Da Lucescu a Klopp, da Tuchel a Mourinho, ogni allenatore ha lasciato un segno. Il primo «Mi ha voluto allo Shakhtar, tre anni bellissimi, abitavo nel centro sportivo e ogni tanto mi spronava ad andare a divertirmi. Mi aiutava e dava consigli. Ci sentiamo ancora». Il secondo «Aveva una soluzione a tutto, sempre disponibile, ti ascoltava su qualsiasi argomento. A Dortmund ho attraversato un momento difficile, mi ha aiutato tantissimo. Mi deve ancora 50 euro per una scommessa dopo aver segnato due gol…». «Volevo andarmene via, Tuchel mi ha parlato, mi ha detto farai 15 gol e 15 assist nel ruolo in cui ti vedo. Aveva ragione lui. Mi ha ridato felicità per il calcio». Lo United?«Opportunità che arriva una volta nella vita. Ho detto sì. All’inizio rapporto non facile, ma mi ha fatto crescere come uomo. Mi voleva mettere in difficoltà per vedere se riuscivo ad uscirne. Io non ho mai mollato.
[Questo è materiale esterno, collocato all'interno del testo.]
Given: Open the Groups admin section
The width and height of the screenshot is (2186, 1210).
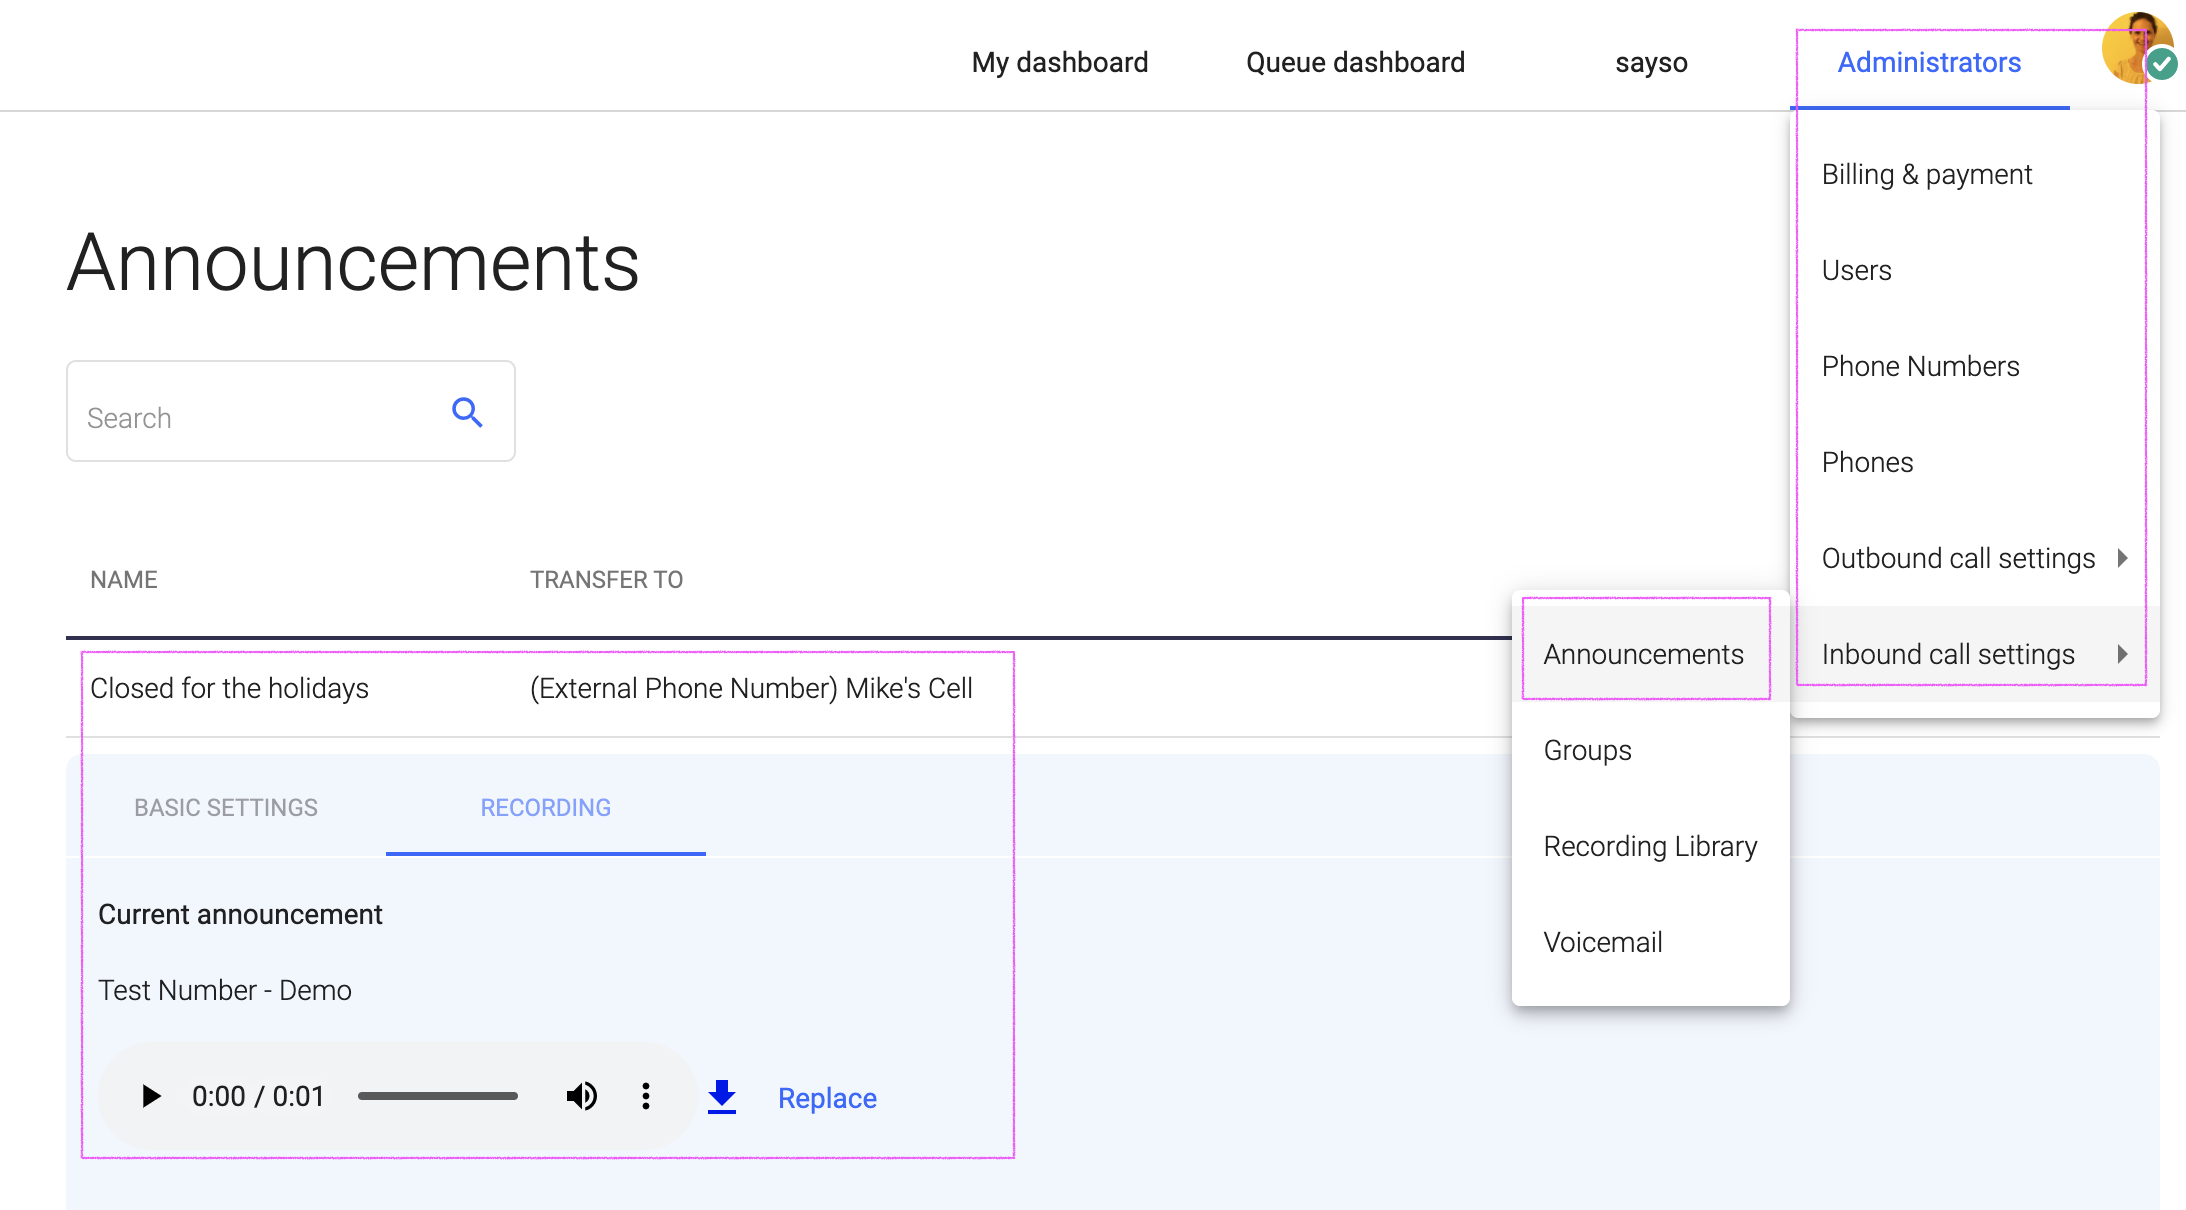Looking at the screenshot, I should tap(1588, 750).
Alla fine mi ha spiegato com’è il mondo del calcio. Gli sono grato. L’ho ritrovato alla Roma e li ci siamo capiti in tutto e per tutto».

Una vita in Italia

L’arrivo a Roma, rocambolesco, e il legame speciale con l’Italia. «Era il 2019, ad agosto Raiola mi chiede: cosa scegli Milan o Roma? In giallorosso avrei avuto più spazio e ho detto Roma. Si giocava Arsenal-Tottenham, poche ore prima Mino mi chiama e mi dice: ‘Finita la partita prendi l’aereo e vieni a Roma che firmiamo il contratto’. A Roma il tifo è una cosa pazzesca. Tre anni bellissimi, ho ritrovato là il piacere di giocare a calcio. Più romano o milanese? Mi sento italiano. Mio figlio è nato a Roma, mia figlia a Milano».
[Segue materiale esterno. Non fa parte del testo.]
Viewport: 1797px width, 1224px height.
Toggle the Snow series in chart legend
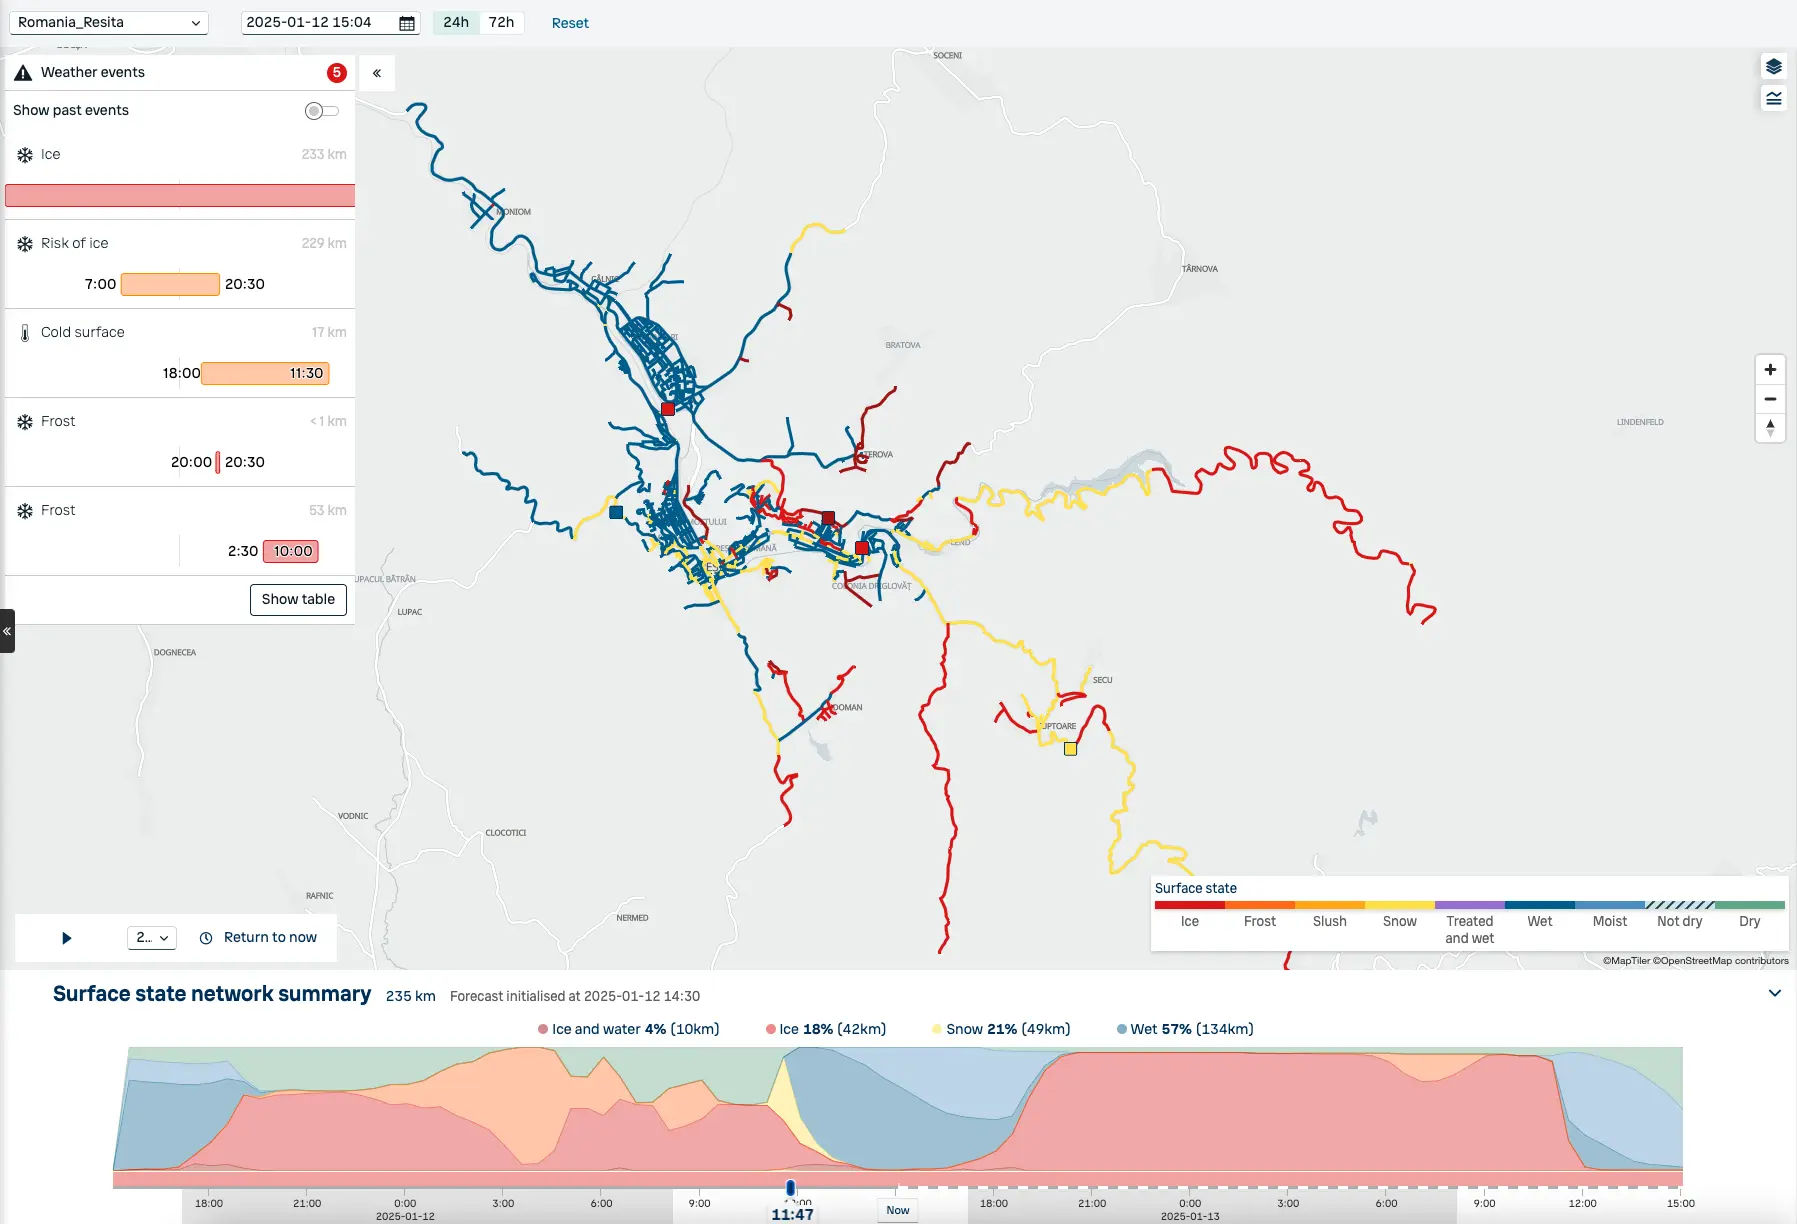(x=1000, y=1029)
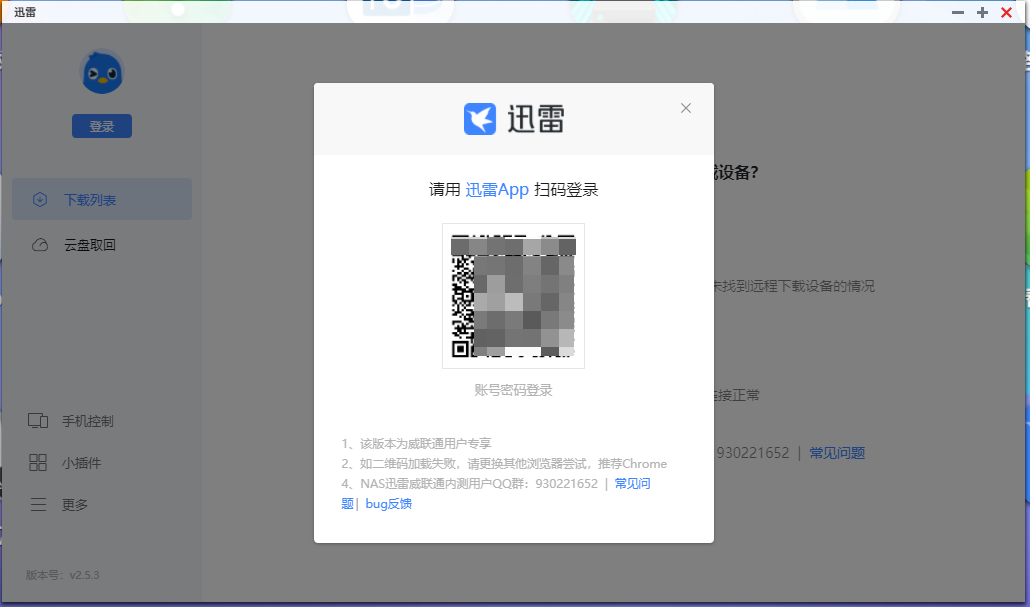The width and height of the screenshot is (1030, 607).
Task: Click the 下载列表 download icon in sidebar
Action: pos(40,200)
Il passaggio all’Inter, un momento delicato. «La Roma fu poco chiara, l’Inter mi accordò due anni di contratto. Forse Mou non sapeva nulla e quando lo scoprì si arrabbiò tantissimo con la società, venne da me chiedendomi cosa volevo, ma spiegai al mister che ormai era troppo tardi».

E il rapporto con Simone Inzaghi. «Sono stati tre anni bellissimi. Mi ha dato una seconda giovinezza perché giocare sempre a 36 anni ti fa sentire importante. Quando è andato in Arabia l’ho ringraziato perché è stato fondamentale. L’addio? La gente parlava più di questo che della finale di Champions e magari questo ci ha un po’ disturbato. Lui non voleva parlare di niente e voleva concentrarsi sulla finale è stato così per quei dieci giorni dopo il Como».

Infine, il ricordo della finale di Champions, una ferita ancora aperta. «Orgoglio e trauma al tempo stesso. Percorso meraviglioso e poi negli ultimi mesi abbiamo perso tre titoli, ma il calcio è questo».